* THE DATA:
BEGIN

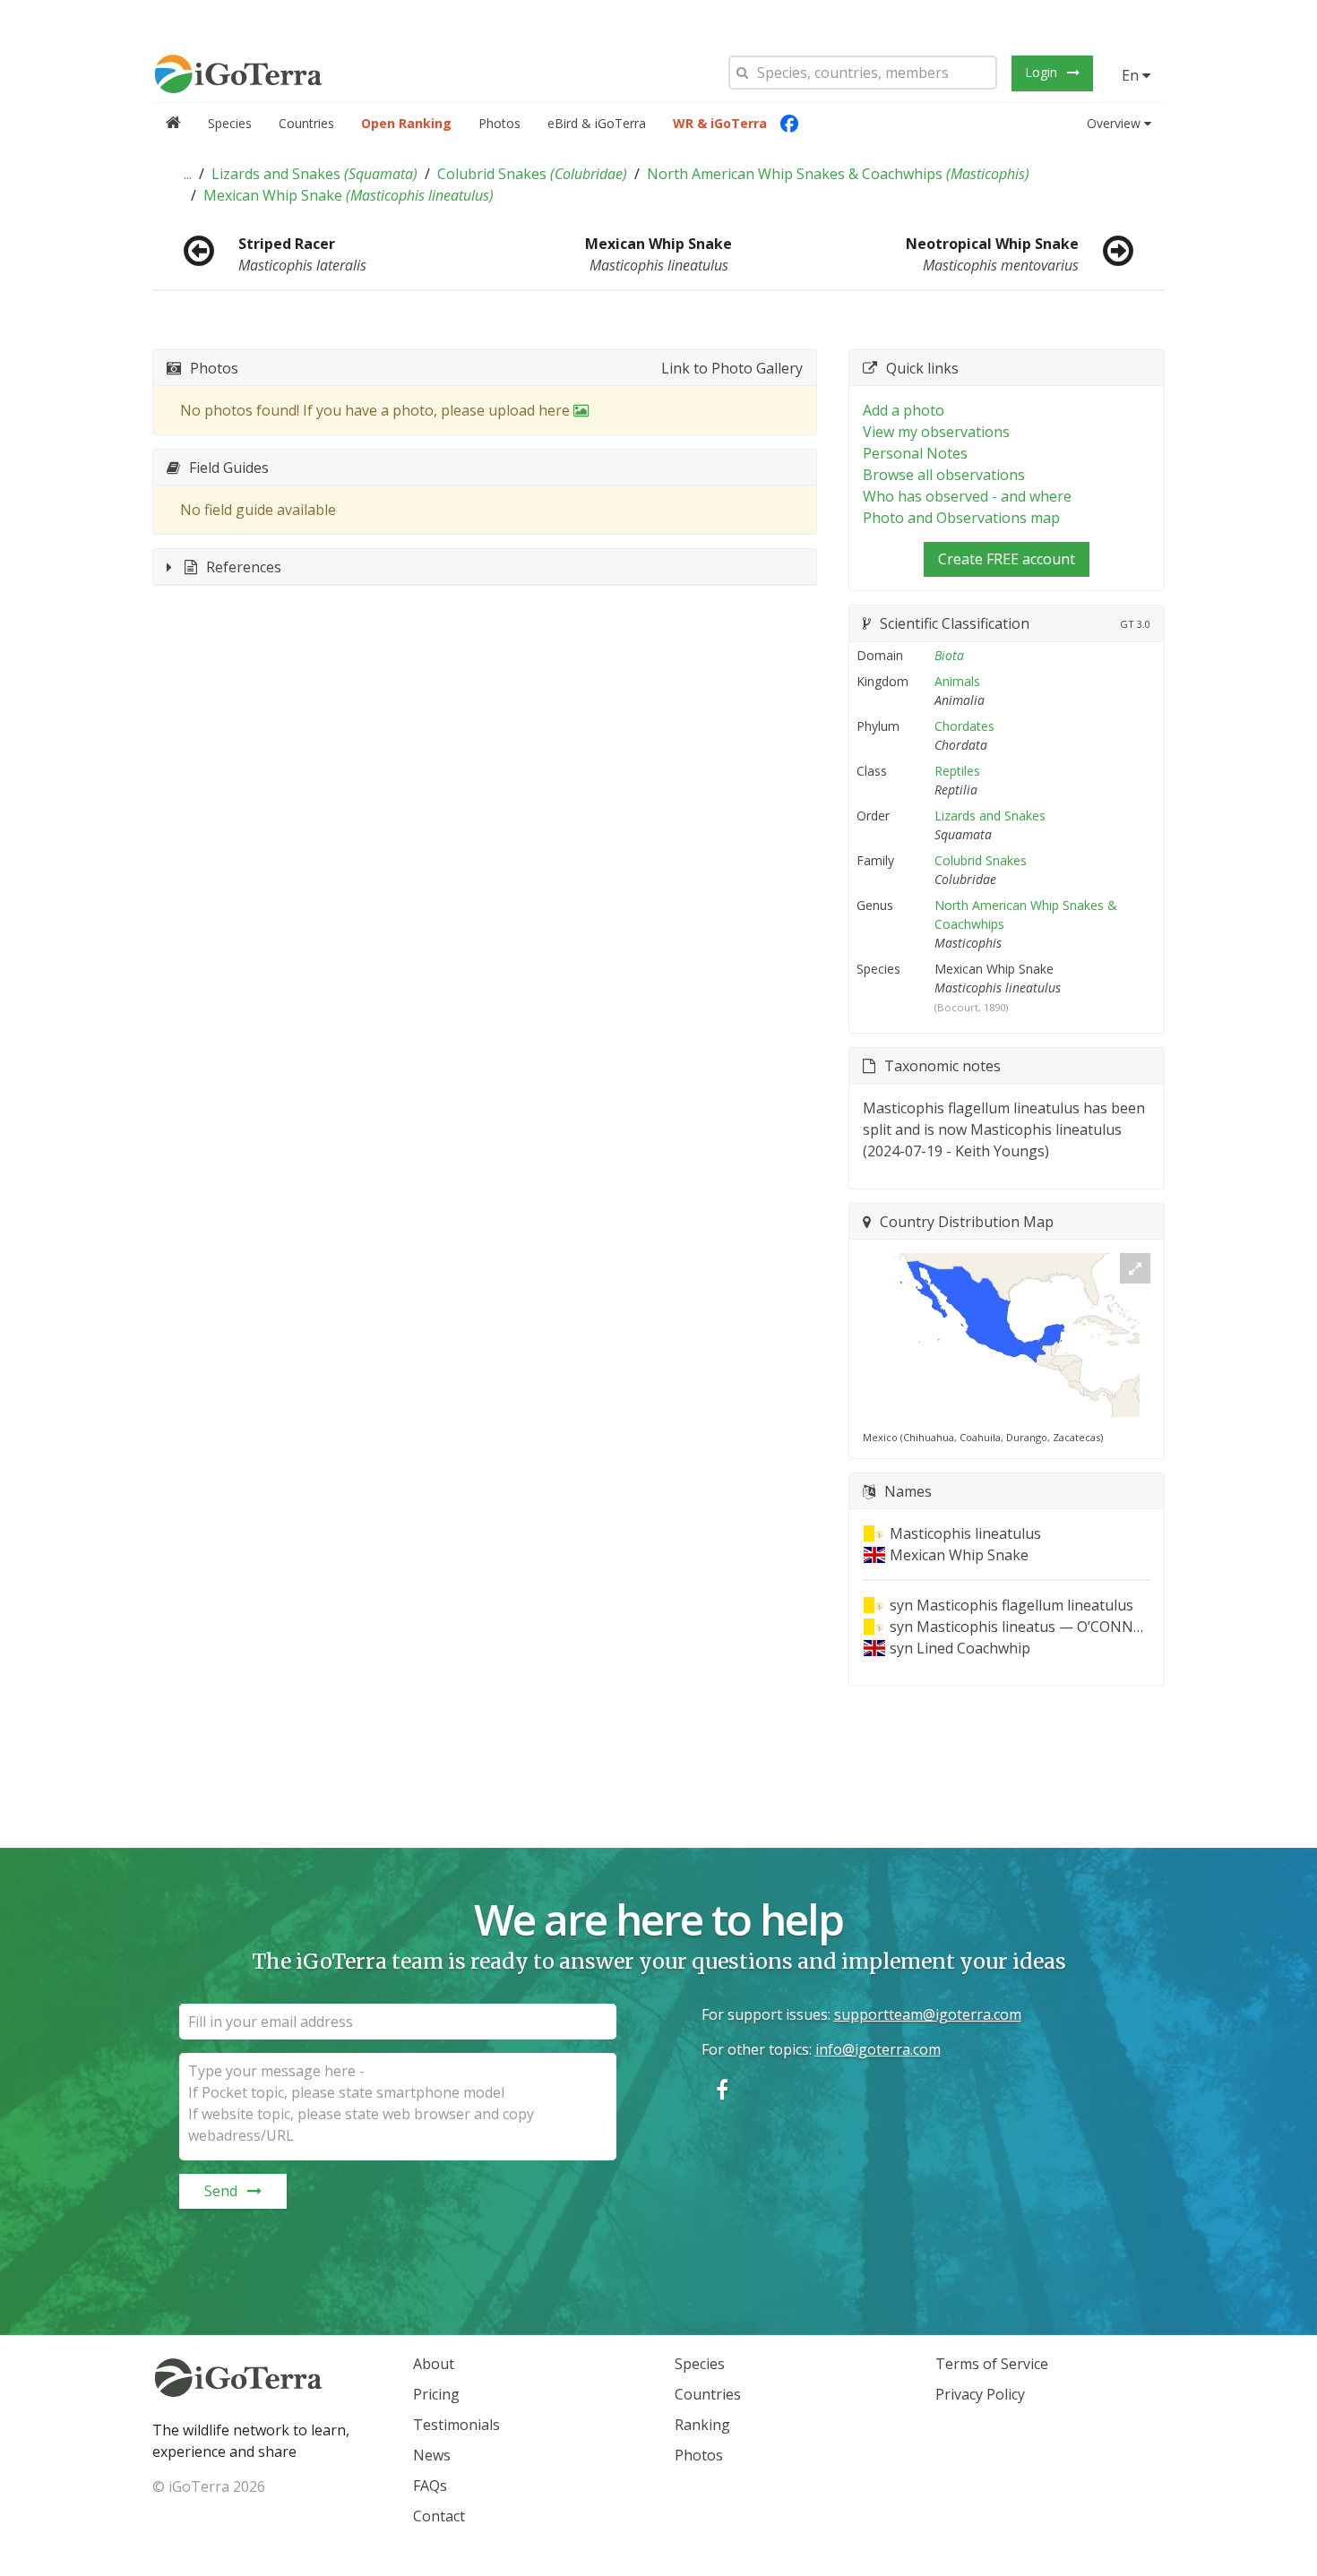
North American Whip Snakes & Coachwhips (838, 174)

END
BEGIN

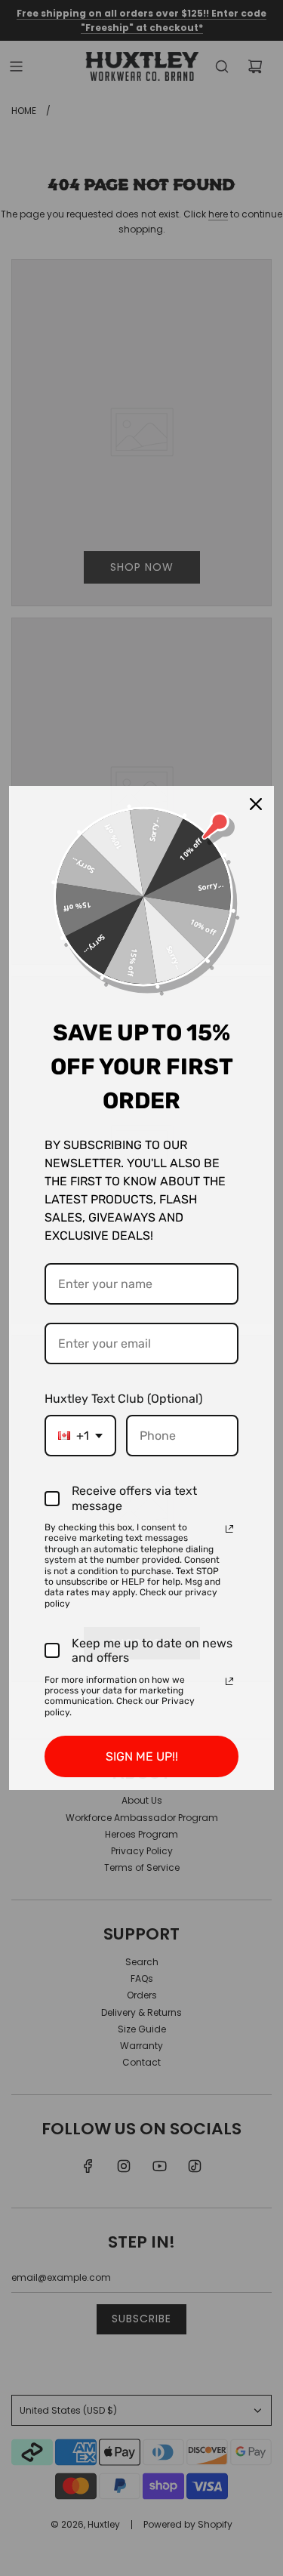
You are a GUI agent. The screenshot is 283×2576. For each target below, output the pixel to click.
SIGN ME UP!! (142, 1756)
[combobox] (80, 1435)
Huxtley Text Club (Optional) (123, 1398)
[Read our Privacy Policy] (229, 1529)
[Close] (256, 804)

END

* WHAT IS NEEDED: Please reproduce, exactly as they appear above, the lines from the line containing "SIGN ME UP!! (142, 1756)" up to and including the line containing "[Close] (256, 804)".

* YOUR RESPONSE:
SIGN ME UP!! (142, 1756)
[combobox] (80, 1435)
Huxtley Text Club (Optional) (123, 1398)
[Read our Privacy Policy] (229, 1529)
[Close] (256, 804)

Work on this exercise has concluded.